3. Under Section 30 of the Act an appeal only lies on a substantial question of law. The learned Counsel for the appellant, therefore, rightly did but agitate any questions of fact, namely, as to whether Niranjan Singh was in the employment of Joginder Singh, whether the chaff-cutter belonged to Joginder Singh and whether it was driven by power. His sole contention is that under Sch. II, item (xxix), which is in these terms:
The following persons are workmen within the meaning of Section 2(1)(n) and subject to the provision of that section, that is to say, any person who is-
* * *(xxix) employed in farming by tractor or other contrivances driven by steam or other mechanical power or by electricity ; or, * * *
an accident by a chaff-cutter is not covered thereunder. In short, the argument is this that only these cases fall under the Workmen's Compensation Act where a farmer is engaged in mechanized farming and as the appellant was not engaged in mechanized farming, the case of the applicant is not covered by Sch. II, item (xxix). It is also contended that employment in farming by tractors or other contrivances driven by steam or other mechanical power or by electricity would not cover the case of cutting of chaff because that would not come within the phrase 'farming'.

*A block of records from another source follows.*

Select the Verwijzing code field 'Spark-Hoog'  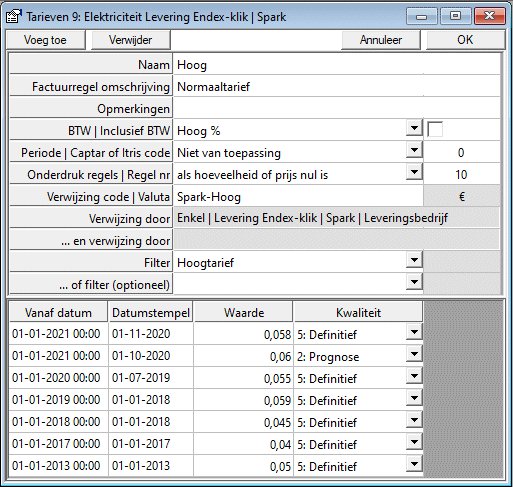[298, 197]

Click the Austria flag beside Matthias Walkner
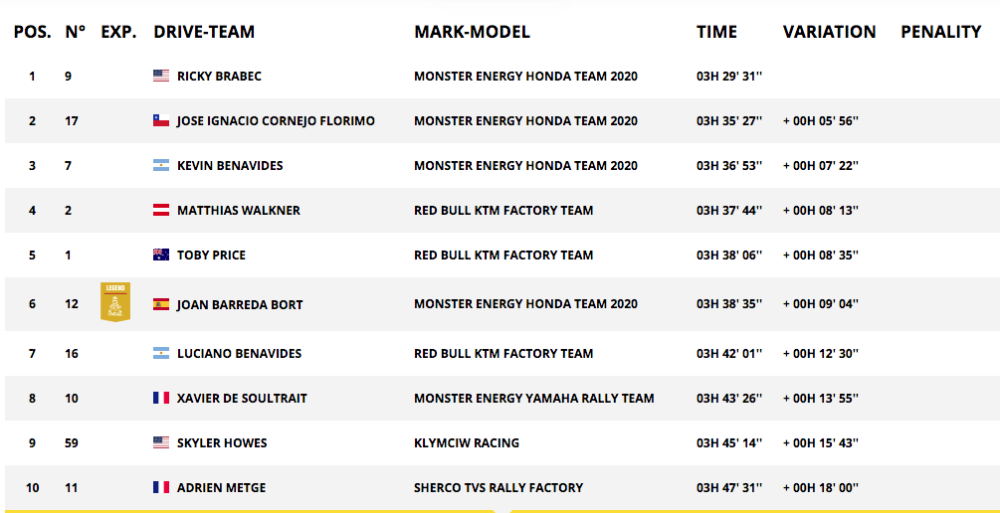(161, 211)
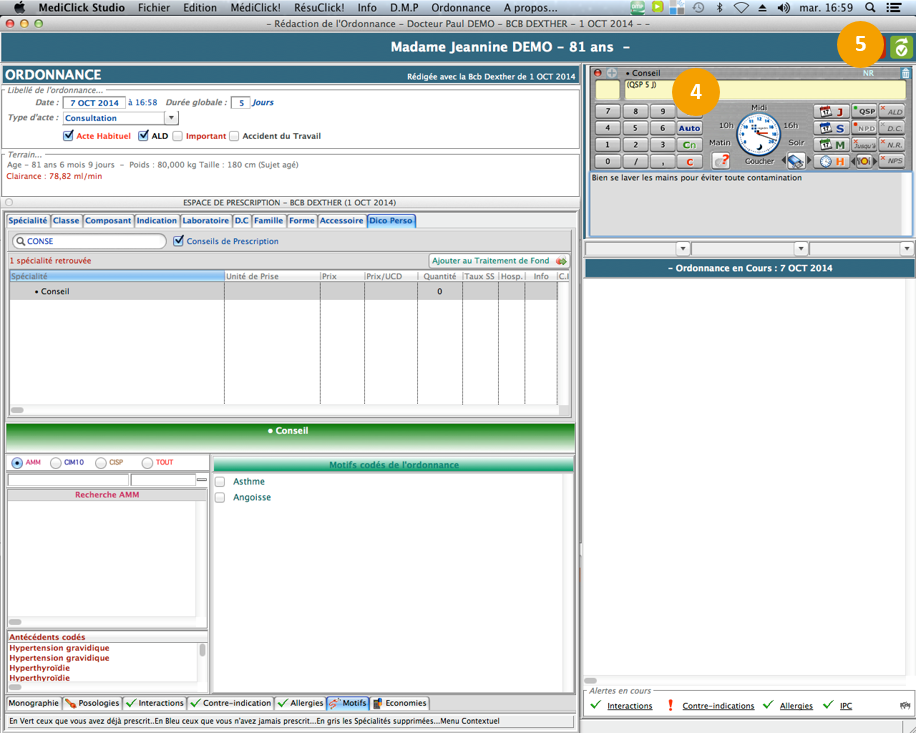Select the CIM10 radio button
Image resolution: width=916 pixels, height=733 pixels.
(56, 463)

4. I am unable to agree with these contentions. In my opinion, all operations which a farmer necessarily engages in would be covered by the phrase ' farming.' It is not merely the ploughing of land by tractors or other contrivances driven by steam or other mechanical power or by electricity which alone is covered. A farmer while farming has to find fodder for his cattle and also engages in various other pursuits intimately connected with the ploughing of land. For instance, carting manure on a mechanically propelled vehicle could not be ruled out and held to be not a farming operation. The crux of the matter is that a farmer who is engaged in agricultural pursuits and is using tractors or other contrivances which are driven by steam or mechanical power or electricity is covered incase he engages a workman in these pursuits. If the accident is caused by such tractors or contrivances, it will surely fall within Clause (xxix). I see no escape from it. The learned Counsel has been unable to cite any authority which supports his contention.
5. No other contention has been advanced.
6. For the reasons recorded above, this appeal falls and is dismissed but there will be no order as to costs.